Work instruction:
Give back the entire listing exactly as it was provided.

Records for the exercise:

━━━━━━

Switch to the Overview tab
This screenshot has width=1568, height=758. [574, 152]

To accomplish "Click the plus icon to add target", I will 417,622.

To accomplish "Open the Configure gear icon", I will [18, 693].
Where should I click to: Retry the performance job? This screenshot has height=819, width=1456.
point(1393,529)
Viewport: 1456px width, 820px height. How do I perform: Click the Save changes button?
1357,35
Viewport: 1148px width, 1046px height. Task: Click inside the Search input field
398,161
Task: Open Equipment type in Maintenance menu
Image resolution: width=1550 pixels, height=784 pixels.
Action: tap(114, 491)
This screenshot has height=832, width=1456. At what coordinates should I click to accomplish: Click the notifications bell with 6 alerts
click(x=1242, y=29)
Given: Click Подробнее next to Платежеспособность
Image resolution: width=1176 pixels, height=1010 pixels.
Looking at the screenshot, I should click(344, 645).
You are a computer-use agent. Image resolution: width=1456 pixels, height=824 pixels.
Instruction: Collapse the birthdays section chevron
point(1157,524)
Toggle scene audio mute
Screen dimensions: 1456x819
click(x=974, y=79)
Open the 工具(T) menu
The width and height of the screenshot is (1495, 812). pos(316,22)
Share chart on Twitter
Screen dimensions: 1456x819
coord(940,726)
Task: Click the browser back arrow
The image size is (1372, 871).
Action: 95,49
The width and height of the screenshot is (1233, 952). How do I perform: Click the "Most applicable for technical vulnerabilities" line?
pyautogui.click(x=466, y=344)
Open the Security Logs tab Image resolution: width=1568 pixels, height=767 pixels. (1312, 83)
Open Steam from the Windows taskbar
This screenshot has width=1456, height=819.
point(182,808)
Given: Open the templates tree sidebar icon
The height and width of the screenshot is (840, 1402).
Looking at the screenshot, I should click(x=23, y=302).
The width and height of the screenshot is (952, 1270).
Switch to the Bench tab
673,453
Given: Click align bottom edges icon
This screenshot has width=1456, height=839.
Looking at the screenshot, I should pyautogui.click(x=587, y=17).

━━━━━━

Output:
Switch to the Overview tab
This screenshot has width=1568, height=758. [574, 152]

To accomplish "Click the plus icon to add target", I will 417,622.

To accomplish "Open the Configure gear icon", I will [18, 693].
Where should I click to: Retry the performance job? This screenshot has height=819, width=1456.
point(1393,529)
Viewport: 1456px width, 820px height. How do I perform: Click the Save changes button?
1357,35
Viewport: 1148px width, 1046px height. Task: Click inside the Search input field
398,161
Task: Open Equipment type in Maintenance menu
Image resolution: width=1550 pixels, height=784 pixels.
Action: tap(114, 491)
This screenshot has height=832, width=1456. At what coordinates should I click to accomplish: Click the notifications bell with 6 alerts
click(x=1242, y=29)
Given: Click Подробнее next to Платежеспособность
Image resolution: width=1176 pixels, height=1010 pixels.
Looking at the screenshot, I should click(344, 645).
You are a computer-use agent. Image resolution: width=1456 pixels, height=824 pixels.
Instruction: Collapse the birthdays section chevron
point(1157,524)
Toggle scene audio mute
Screen dimensions: 1456x819
click(x=974, y=79)
Open the 工具(T) menu
The width and height of the screenshot is (1495, 812). pos(316,22)
Share chart on Twitter
Screen dimensions: 1456x819
coord(940,726)
Task: Click the browser back arrow
The image size is (1372, 871).
Action: 95,49
The width and height of the screenshot is (1233, 952). How do I perform: Click the "Most applicable for technical vulnerabilities" line?
pyautogui.click(x=466, y=344)
Open the Security Logs tab Image resolution: width=1568 pixels, height=767 pixels. (1312, 83)
Open Steam from the Windows taskbar
This screenshot has width=1456, height=819.
point(182,808)
Given: Open the templates tree sidebar icon
The height and width of the screenshot is (840, 1402).
Looking at the screenshot, I should click(x=23, y=302).
The width and height of the screenshot is (952, 1270).
Switch to the Bench tab
673,453
Given: Click align bottom edges icon
This screenshot has width=1456, height=839.
Looking at the screenshot, I should pyautogui.click(x=587, y=17).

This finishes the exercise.